Taiwan’s National Chung Hsing University has used nitride semiconductor growth on gallium nitride nanocolumns and nanoporosity achieved with photoelectrochemical etching to boost the light output power of light-emitting diodes (LEDs) by up to 1.75x [Ren-Hao Jiang et al, Appl. Phys. Express, vol6, p012103, 2013].
The researchers used metal-organic chemical vapor deposition (MOCVD) on patterned sapphire to grow the epitaxial material for the LEDs (Figure 1). The first two layers consisted of 30nm of low-temperature GaN (550°C) as a buffer, followed by 6μm of high-temperature undoped (u-)GaN (1150°C) as template.
Figure 1: Schematic structure of LED with nanoporous and air-channel regions (NA-LED).
The nanorod layer was formed using a 75Å-thick layer of nickel that was self-assembled into clusters by a rapid thermal anneal at 850°C in nitrogen for 90 seconds. The exposed GaN surface was reactive-ion etched. The nickel was removed by nitric acid solution, leaving nanorods that were 200-400nm in diameter and 0.5μm high.
The MOCVD process was then continued with 2μm of u-GaN (1150°C), 2μm of heavily doped n-GaN, 0.5μm of lightly doped n-GaN, a nine-period multi-quantum well layer (In0.2Ga0.8N/In0.01Ga0.99N, 3/13nm, 830°C), a six-period electron-blocking layer (Al0.3Ga0.7N/GaN, 2/2nm, 950°C), and, finally, 0.13μm of p-GaN.
The photoelectrochemical (PEC) process was preceded by cleaving the 2-inch wafer into two halves, and isolation using a triple-frequency ultraviolet Nd:yttrium aluminium garnet (355 nm) laser. The PEC etch process was performed with 0.5M oxalic acid, 0.5V DC bias, and illumination by a 400W mercury lamp. The PEC etch mainly attacked the heavily doped n-GaN layer, giving a nanoporous structure of ~0.1μm-diameter triangular holes. This region extended laterally about 20μm into the n-GaN layer from the laser scribe line. The PEC etch also reduced the diameters of the nanorods in the air-channel region.
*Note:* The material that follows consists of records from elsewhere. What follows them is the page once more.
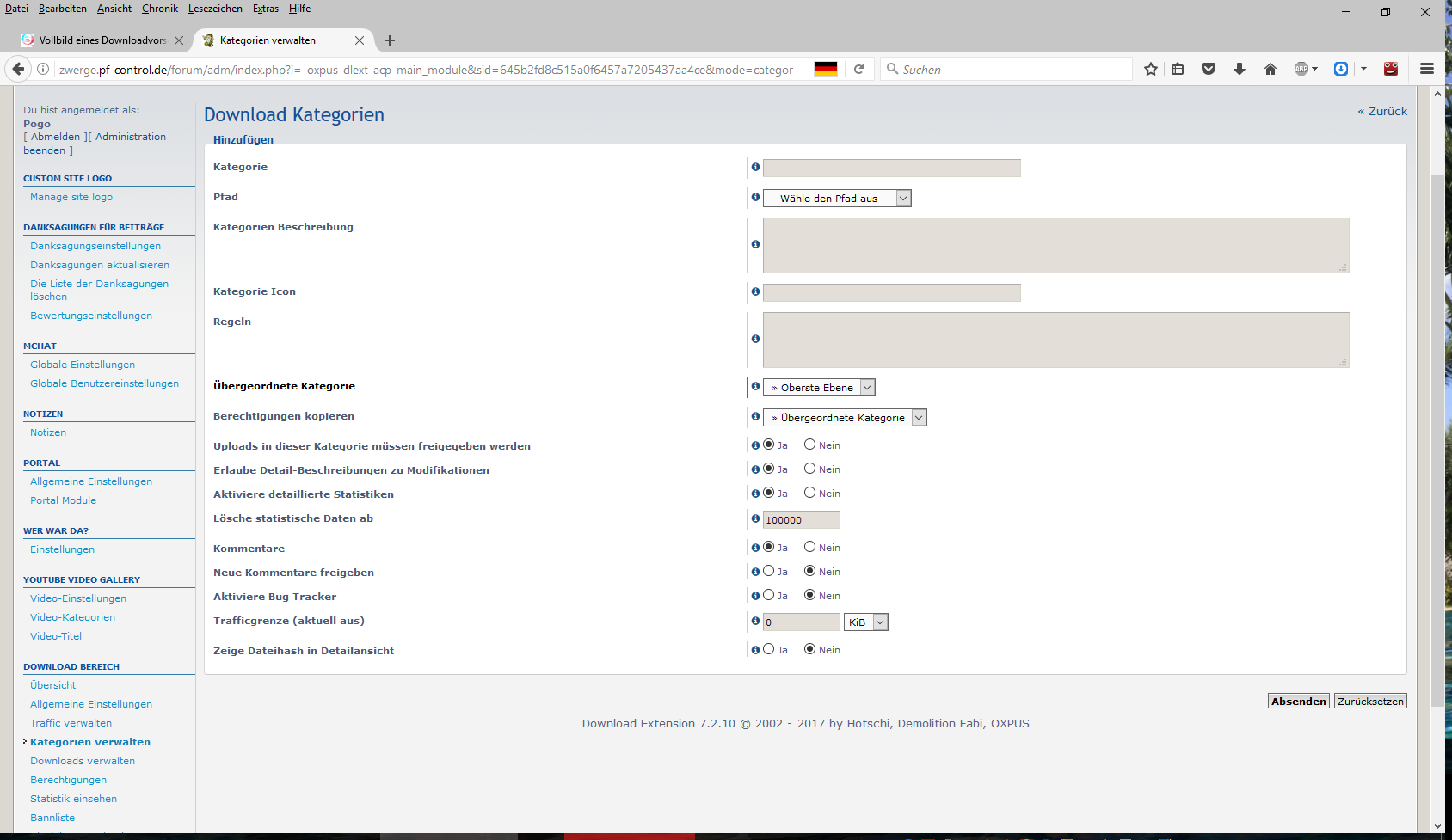1452x840 pixels.
Task: Click the Downloads arrow icon
Action: pos(1240,69)
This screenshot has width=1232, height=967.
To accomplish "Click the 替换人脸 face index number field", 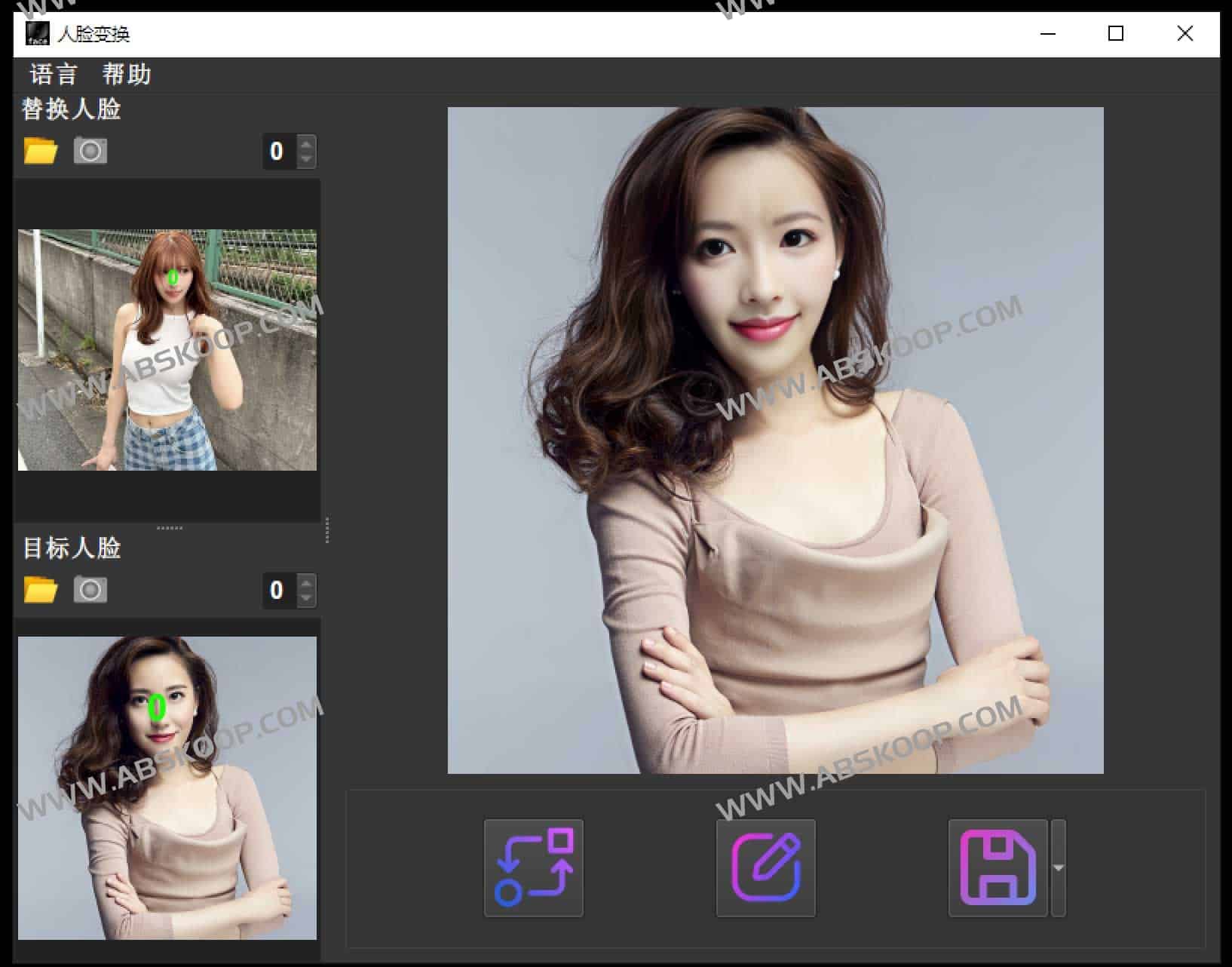I will coord(277,152).
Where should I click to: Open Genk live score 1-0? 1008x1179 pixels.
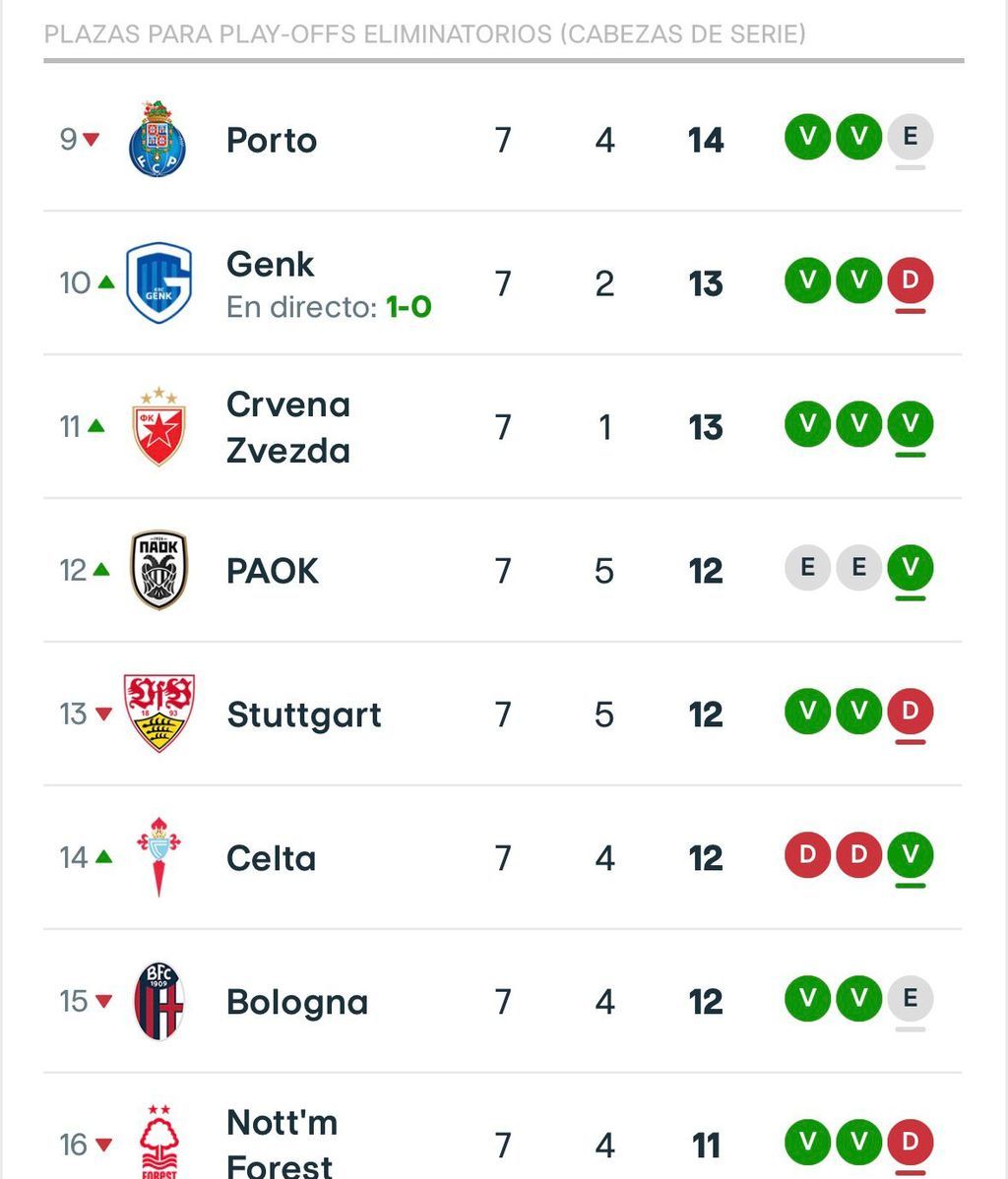[408, 307]

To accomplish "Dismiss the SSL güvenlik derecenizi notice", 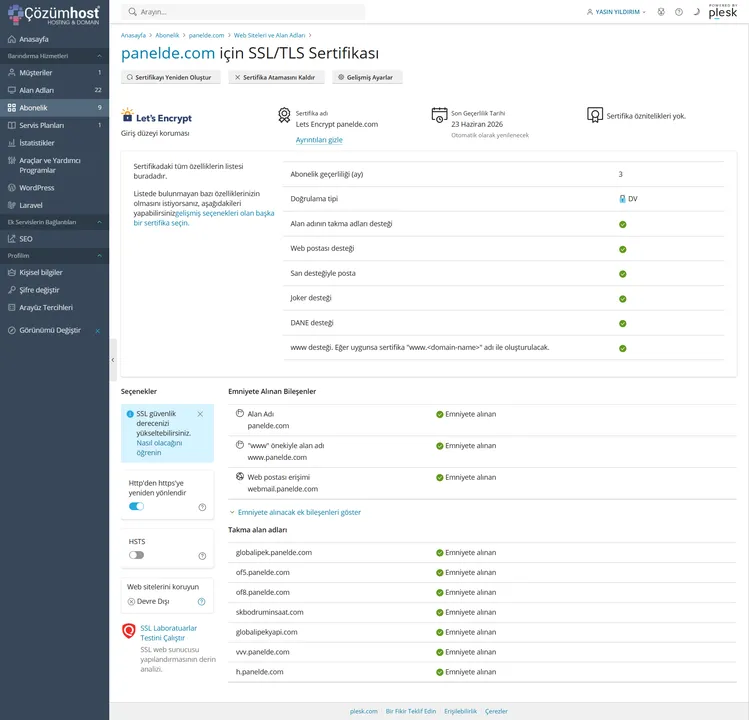I will pyautogui.click(x=200, y=413).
Various LEDs were produced with/without air-channels from the nanorods, and with/without nanoporous regions from the PEC. The p-GaN layer was covered with 250nm of indium tin oxide (ITO) transparent conductor. The n- and p-type metal contacts consisted of chromium/gold.
The peak emission wavelength at 20mA for the LED with air-channels and nanoporous regions (NA-LED) was 438.7nm (Figure 2a). The peaks for standard (ST-LED) and air-channel (A-LED) LEDs were both at 439.5nm. The line-widths for all LEDs were around 16nm.
Figure 2: EL emission-peak wavelengths of LEDs measured at 20mA. (b) Operation voltage and light output power versus injection current. (c) Far-field radiation patterns of the LED structures at 20mA. (d) Light-enhancement ratios of A-LED and NA-LED measured by varying detection angle.
The operating voltage at 20mA was also the same over the devices at 3.05V (Figure 2b). However, the NA- and A-LEDs had 1.75x and 1.48x the output power of the ST-LED. The researchers attribute the improvements to better light scattering leading to increased light extraction from the devices.
The air-channels and nanoporosity also led to narrower light beams, with a divergence angle of 122° for the NA-LED, compared with 138° for the A-LED and 146° for the ST-LED (Figure 2c).